With respect to corporate taxation and the digital economy, alongside Budget, the UK government has published a position paper discussing the challenges posed by the digital economy for the international corporate tax framework and its proposed approach for addressing those challenges. The UK government will push for reforms to the international tax framework, to ensure that the value created by the participation of users in certain digital businesses is recognised in determining where those businesses' profits are subject to tax. However, the UK is ready to take unilateral action in the absence of sufficient progress on multilateral solutions, by exploring interim options to raise revenue from digital businesses that generate value from UK users, such as a tax on revenues that these businesses derive from the UK market.
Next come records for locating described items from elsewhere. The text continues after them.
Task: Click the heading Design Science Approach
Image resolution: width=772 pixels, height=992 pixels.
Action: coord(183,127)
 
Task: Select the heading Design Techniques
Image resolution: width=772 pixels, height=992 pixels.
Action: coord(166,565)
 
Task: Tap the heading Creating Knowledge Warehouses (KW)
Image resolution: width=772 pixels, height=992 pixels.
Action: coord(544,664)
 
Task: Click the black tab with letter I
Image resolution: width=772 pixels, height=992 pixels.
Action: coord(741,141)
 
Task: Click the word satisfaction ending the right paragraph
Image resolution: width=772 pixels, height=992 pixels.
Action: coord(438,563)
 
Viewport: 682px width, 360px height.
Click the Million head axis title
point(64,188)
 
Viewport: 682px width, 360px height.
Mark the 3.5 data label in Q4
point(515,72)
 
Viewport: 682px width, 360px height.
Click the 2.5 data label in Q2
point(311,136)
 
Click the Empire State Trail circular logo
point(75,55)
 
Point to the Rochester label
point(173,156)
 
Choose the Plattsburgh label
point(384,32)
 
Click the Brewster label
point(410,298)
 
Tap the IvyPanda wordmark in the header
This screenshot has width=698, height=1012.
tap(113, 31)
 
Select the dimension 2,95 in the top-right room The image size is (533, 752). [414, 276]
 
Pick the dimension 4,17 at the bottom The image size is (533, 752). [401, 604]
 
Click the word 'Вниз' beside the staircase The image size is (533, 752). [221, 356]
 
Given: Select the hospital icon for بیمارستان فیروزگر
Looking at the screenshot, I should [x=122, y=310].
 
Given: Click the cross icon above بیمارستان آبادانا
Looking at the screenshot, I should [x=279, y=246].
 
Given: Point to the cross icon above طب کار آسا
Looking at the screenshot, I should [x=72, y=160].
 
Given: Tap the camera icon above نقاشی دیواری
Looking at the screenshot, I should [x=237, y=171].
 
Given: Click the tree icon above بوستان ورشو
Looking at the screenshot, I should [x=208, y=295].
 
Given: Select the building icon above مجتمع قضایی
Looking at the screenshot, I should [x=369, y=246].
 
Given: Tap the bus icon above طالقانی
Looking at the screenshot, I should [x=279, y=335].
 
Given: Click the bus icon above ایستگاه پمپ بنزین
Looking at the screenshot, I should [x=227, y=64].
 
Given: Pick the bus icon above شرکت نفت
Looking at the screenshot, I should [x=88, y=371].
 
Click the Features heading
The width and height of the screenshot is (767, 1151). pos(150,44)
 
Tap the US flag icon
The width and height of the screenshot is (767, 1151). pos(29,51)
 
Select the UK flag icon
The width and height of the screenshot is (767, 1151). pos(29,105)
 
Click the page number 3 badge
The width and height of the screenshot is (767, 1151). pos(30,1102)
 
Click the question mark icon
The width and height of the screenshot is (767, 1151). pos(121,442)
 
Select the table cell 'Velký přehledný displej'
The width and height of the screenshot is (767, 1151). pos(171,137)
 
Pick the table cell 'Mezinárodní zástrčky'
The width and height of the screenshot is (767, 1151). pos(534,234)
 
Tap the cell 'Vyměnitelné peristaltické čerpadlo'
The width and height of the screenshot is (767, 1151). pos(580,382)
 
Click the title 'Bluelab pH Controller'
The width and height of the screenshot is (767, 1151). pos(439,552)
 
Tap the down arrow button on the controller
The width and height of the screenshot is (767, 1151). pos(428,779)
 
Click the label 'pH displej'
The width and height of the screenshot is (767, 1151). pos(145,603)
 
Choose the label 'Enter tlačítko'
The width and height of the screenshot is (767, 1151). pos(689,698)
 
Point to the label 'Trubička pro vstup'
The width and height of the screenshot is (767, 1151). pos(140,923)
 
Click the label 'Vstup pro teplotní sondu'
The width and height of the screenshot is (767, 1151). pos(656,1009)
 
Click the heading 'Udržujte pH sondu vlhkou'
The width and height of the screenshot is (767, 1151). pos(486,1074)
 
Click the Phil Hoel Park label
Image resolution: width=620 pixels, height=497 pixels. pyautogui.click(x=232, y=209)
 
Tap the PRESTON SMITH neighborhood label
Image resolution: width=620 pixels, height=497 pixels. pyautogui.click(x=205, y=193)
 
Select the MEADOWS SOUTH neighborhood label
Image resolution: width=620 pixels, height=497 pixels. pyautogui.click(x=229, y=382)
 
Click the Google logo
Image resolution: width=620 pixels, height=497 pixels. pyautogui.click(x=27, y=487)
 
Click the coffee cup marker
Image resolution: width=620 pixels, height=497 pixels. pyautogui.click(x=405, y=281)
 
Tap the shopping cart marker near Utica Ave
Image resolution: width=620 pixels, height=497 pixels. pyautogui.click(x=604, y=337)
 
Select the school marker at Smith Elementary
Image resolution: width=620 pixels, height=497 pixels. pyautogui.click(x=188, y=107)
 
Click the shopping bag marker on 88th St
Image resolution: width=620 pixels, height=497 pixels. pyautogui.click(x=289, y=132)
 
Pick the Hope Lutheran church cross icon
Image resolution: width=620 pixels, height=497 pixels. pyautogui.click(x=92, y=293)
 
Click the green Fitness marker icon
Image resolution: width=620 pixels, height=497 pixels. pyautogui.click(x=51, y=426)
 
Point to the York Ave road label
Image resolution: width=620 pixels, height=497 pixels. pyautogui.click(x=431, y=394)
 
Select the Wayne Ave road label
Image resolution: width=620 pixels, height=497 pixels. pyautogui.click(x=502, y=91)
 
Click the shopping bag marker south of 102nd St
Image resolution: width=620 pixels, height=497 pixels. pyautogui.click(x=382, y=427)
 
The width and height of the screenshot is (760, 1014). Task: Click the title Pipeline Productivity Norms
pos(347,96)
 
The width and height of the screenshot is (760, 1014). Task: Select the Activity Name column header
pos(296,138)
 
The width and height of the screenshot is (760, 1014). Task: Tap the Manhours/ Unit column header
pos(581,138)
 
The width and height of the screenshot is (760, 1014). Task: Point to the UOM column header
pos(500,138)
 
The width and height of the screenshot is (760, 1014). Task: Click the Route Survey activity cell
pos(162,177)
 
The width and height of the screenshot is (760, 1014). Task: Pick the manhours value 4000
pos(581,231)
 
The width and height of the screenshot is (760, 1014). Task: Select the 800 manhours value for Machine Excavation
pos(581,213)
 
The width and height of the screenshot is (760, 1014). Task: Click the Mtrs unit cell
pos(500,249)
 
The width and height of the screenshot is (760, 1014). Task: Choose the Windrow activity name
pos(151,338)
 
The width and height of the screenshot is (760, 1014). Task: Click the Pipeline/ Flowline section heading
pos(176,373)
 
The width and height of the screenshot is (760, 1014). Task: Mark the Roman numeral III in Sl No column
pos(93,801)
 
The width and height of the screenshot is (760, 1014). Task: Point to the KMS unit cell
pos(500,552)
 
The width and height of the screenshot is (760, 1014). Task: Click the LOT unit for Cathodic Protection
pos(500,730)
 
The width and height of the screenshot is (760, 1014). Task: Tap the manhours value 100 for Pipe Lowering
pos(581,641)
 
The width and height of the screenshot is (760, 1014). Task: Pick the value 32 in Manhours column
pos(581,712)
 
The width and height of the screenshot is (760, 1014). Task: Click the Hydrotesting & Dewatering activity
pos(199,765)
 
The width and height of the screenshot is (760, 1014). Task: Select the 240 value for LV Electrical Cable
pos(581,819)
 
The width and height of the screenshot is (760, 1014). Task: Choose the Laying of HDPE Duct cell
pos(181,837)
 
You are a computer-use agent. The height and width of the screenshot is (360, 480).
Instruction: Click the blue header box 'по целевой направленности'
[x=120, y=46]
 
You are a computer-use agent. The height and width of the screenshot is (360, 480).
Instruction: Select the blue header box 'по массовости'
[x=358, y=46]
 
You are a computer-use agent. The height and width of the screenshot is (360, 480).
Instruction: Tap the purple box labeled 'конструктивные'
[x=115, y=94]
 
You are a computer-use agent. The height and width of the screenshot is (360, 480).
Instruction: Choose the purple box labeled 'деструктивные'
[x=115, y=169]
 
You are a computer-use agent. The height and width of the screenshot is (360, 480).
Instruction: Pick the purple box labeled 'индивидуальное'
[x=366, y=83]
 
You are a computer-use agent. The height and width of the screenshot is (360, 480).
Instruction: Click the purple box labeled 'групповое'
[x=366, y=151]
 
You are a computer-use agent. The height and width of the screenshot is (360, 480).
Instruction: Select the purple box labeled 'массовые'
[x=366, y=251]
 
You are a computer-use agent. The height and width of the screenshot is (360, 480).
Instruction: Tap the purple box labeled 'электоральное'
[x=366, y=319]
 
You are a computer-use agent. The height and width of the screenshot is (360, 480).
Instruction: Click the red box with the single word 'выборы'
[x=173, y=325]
The Finance Bill 2017-18 will be published on 1 December 2017.
4.OECD published MAP statistics for 2016
As part of the efforts to enhance tax certainty and to improve the effectiveness of the dispute resolution mechanisms, BEPS Action 14 required from jurisdictions to seek to resolve mutual agreement procedure ("MAP") cases within 24 months, as a minimum standard. To monitor compliance with this obligation, members of the Inclusive Framework on BEPS have committed to report their MAP statistics pursuant to an agreed reporting framework, as a tangible measure of the effects of the collective implementation of some elements of the Action 14 minimum standard and now includes data from over 65 jurisdictions.
To this end, the OECD has made available the MAP statistics for the 2016 reporting period.
5.European Commission launches ‘Taxlandia’, tax educational portal for youngsters
The European Commission has launched a new education portal for young people that is aiming to teach them about tax in a fun and interactive way. TaxEdu is a digital resource to educate children about the purpose of taxes and how they affect their daily life. It also gives information on tax compliance and the negative effects of tax fraud on society. The portal is full of multilingual e-learning tools for different age groups, games, videos and educational material for teachers to use in schools.